START SUPPLIED DATA

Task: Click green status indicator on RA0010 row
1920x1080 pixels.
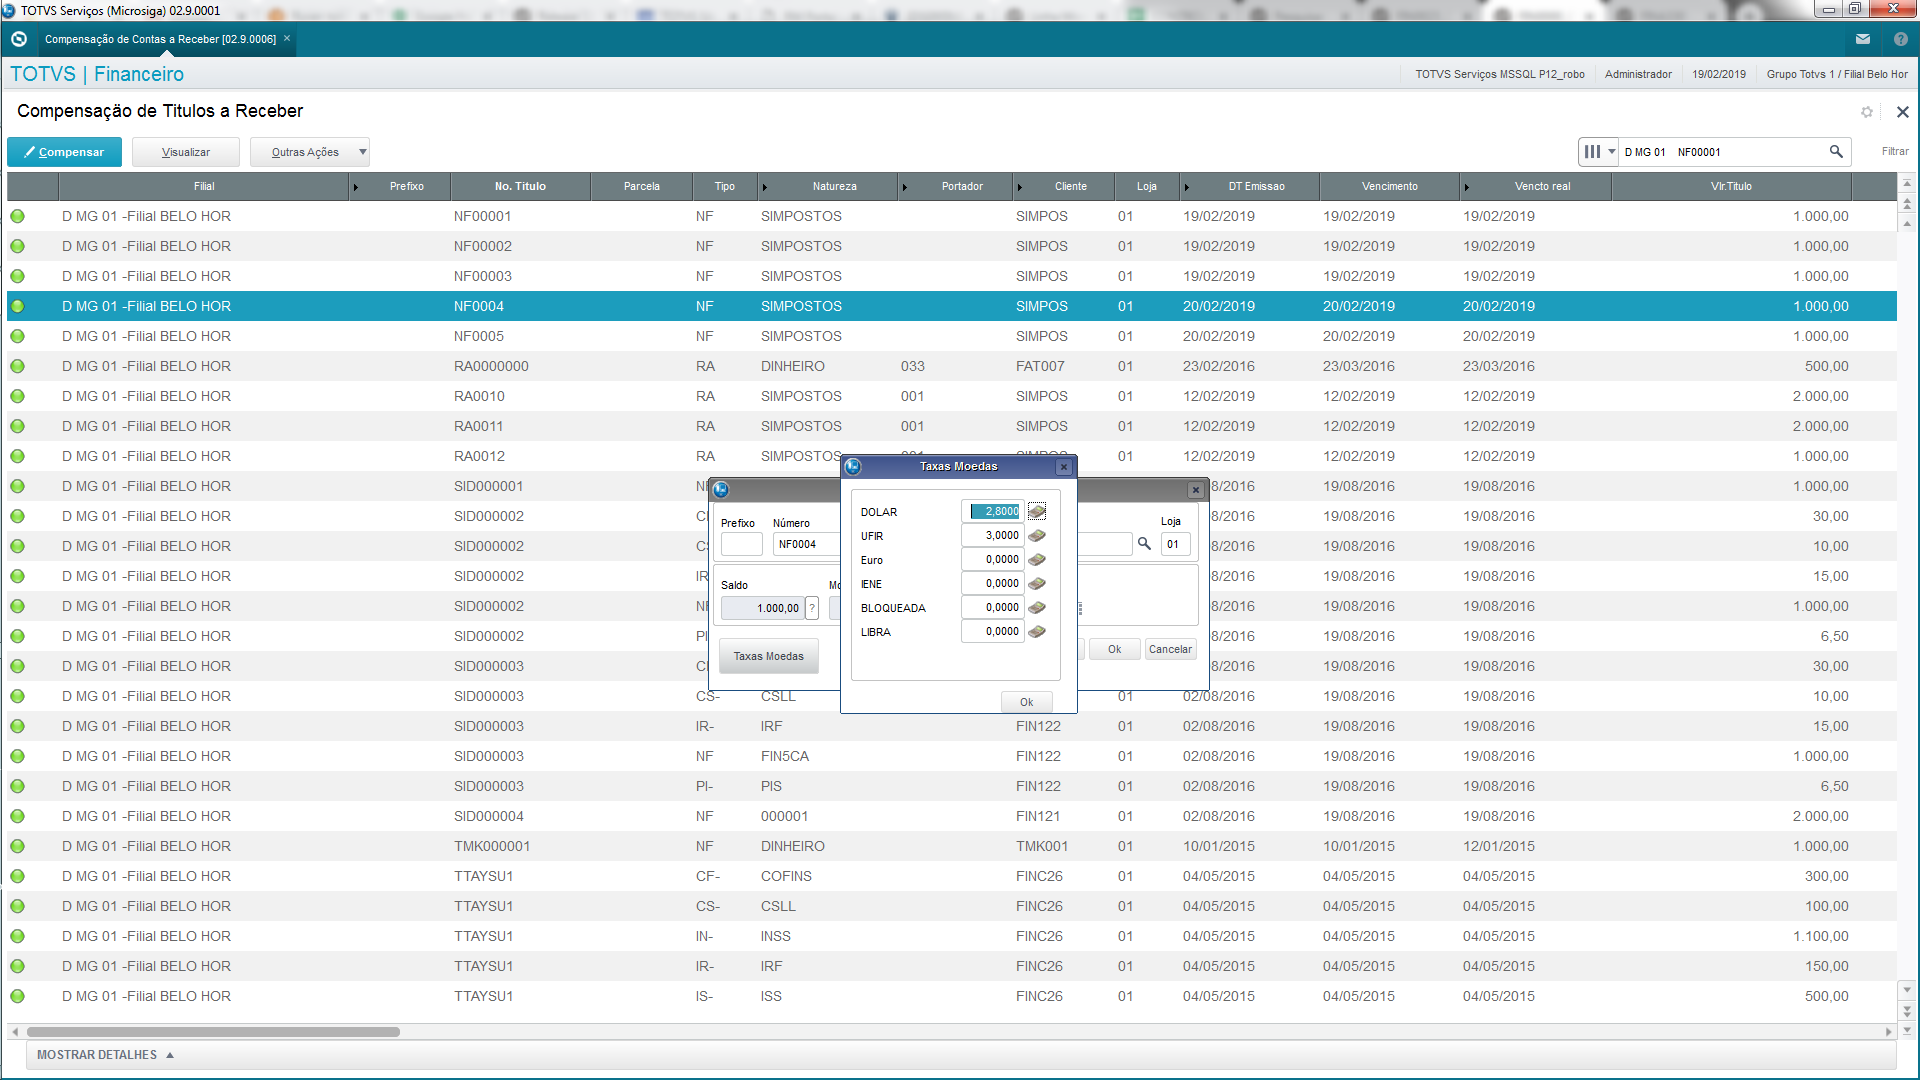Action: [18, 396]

END SUPPLIED DATA
START SUPPLIED DATA

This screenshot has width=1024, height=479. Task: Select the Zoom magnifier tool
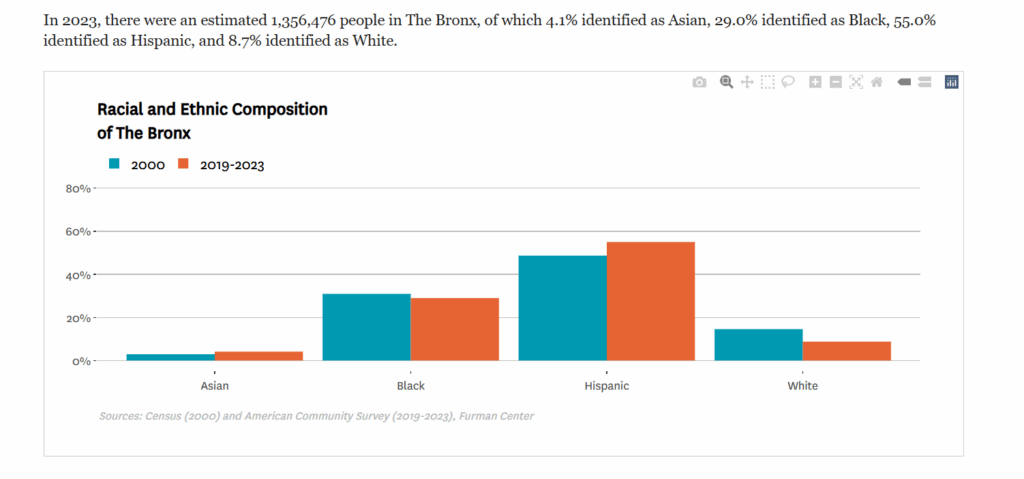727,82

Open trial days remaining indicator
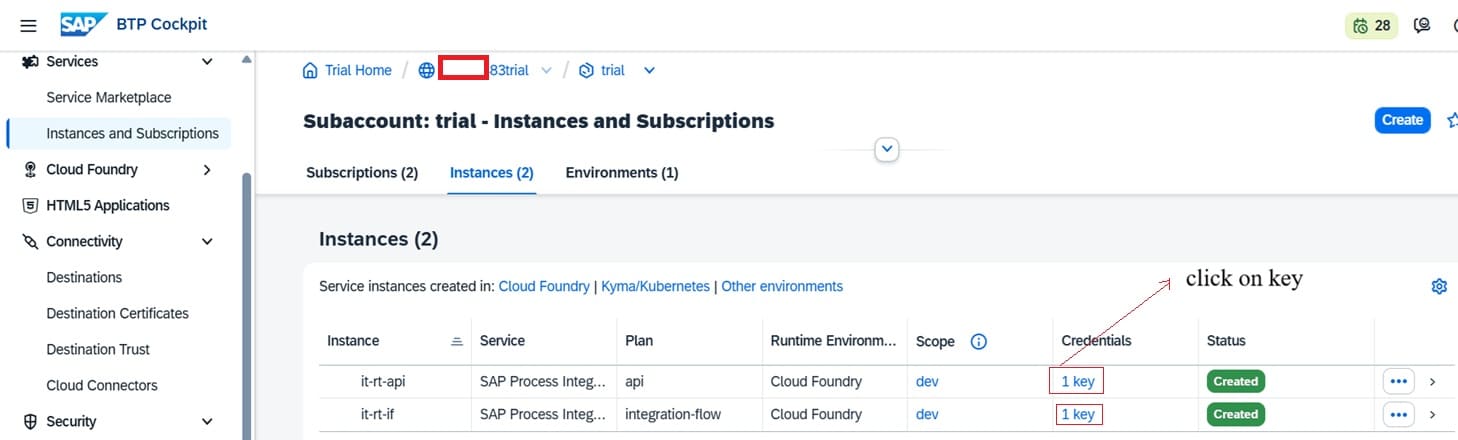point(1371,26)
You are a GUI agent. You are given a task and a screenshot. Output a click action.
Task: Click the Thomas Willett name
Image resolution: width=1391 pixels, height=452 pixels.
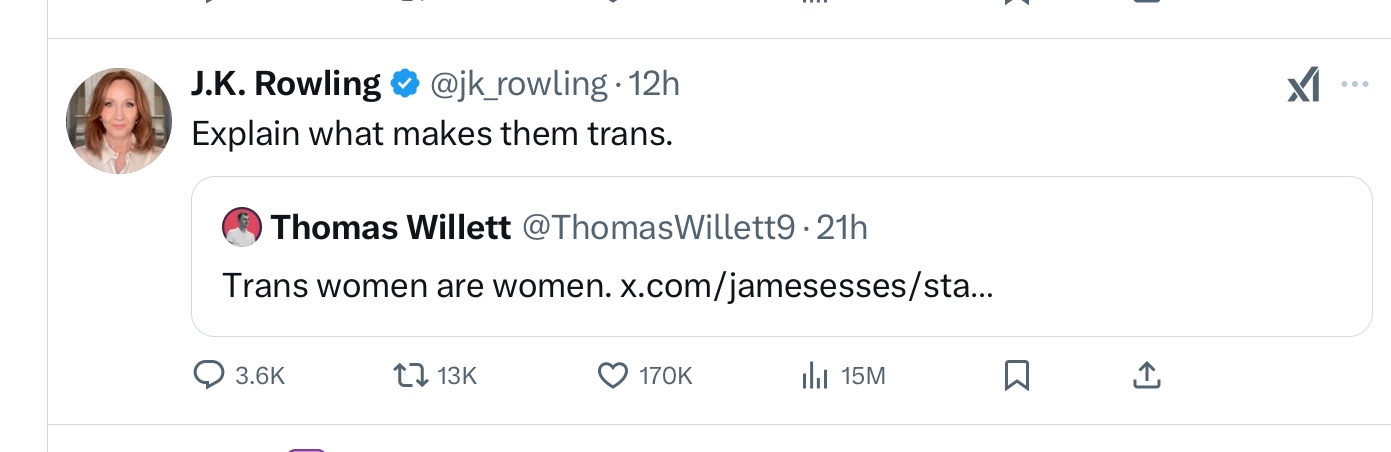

END SUPPLIED DATA
START SUPPLIED DATA

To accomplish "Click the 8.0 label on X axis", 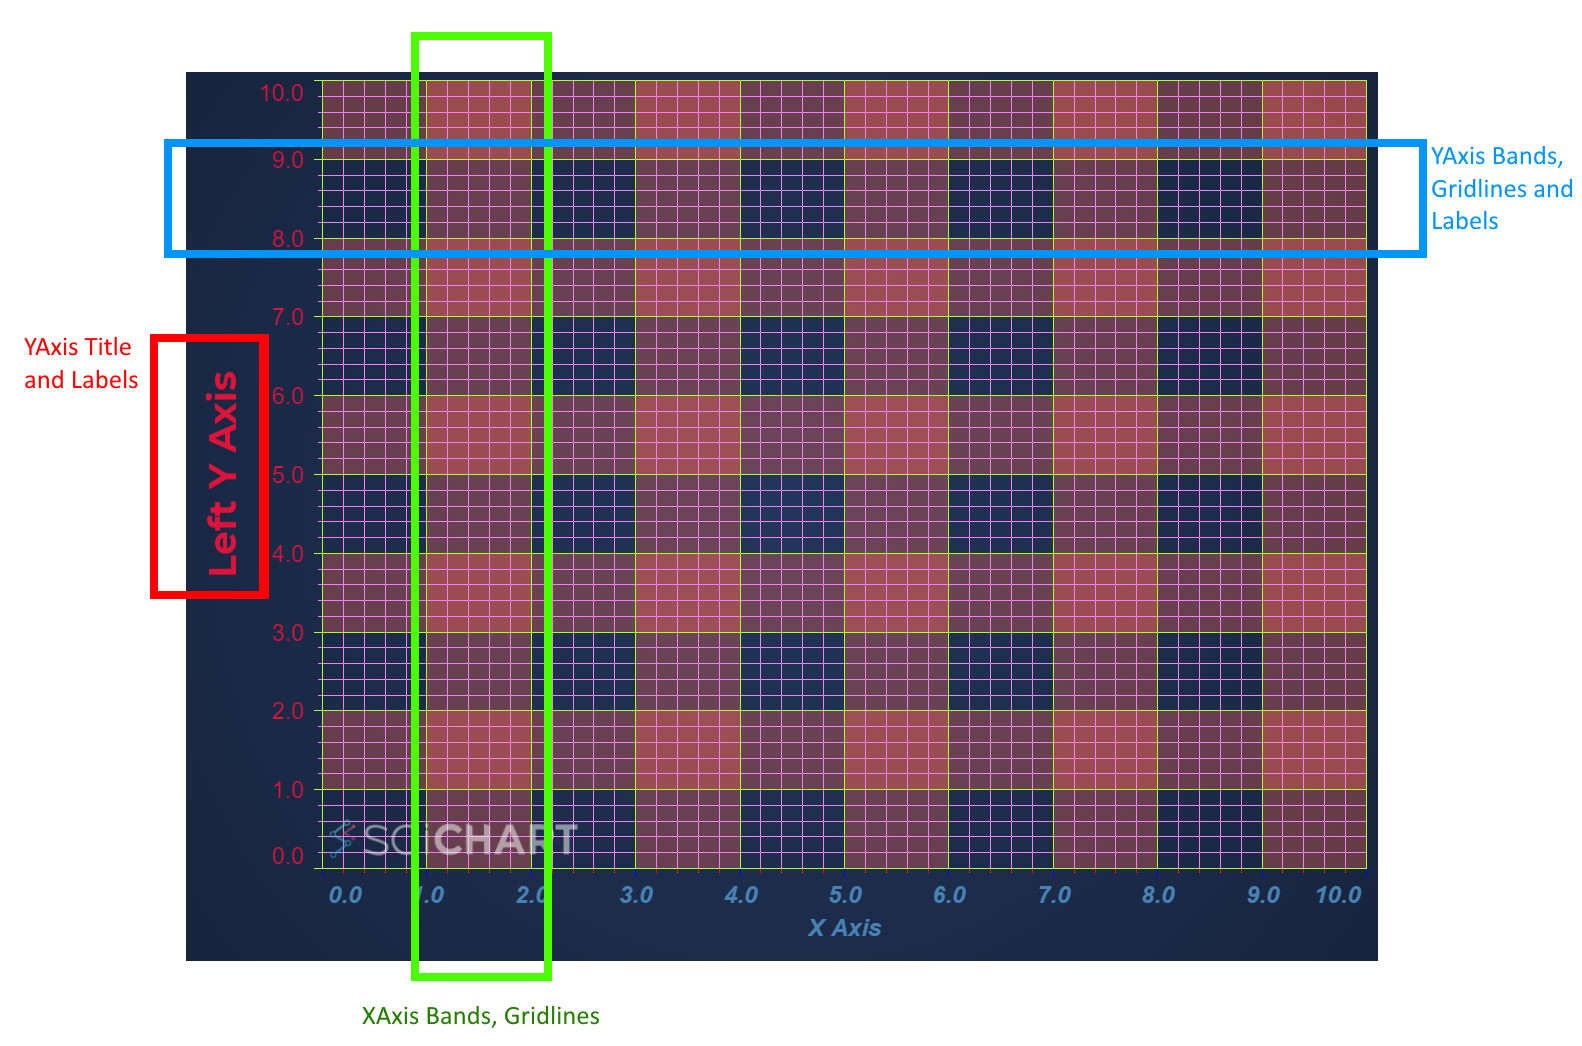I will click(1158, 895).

END SUPPLIED DATA

[WRITTEN INSTRUCTION] Pull out every line of the items above that contains the string "pixels", treating uppercase and lowercase as different.

[EXERCISE RESULT]
1920x1080 pixels.
Image resolution: width=1391 pixels, height=452 pixels.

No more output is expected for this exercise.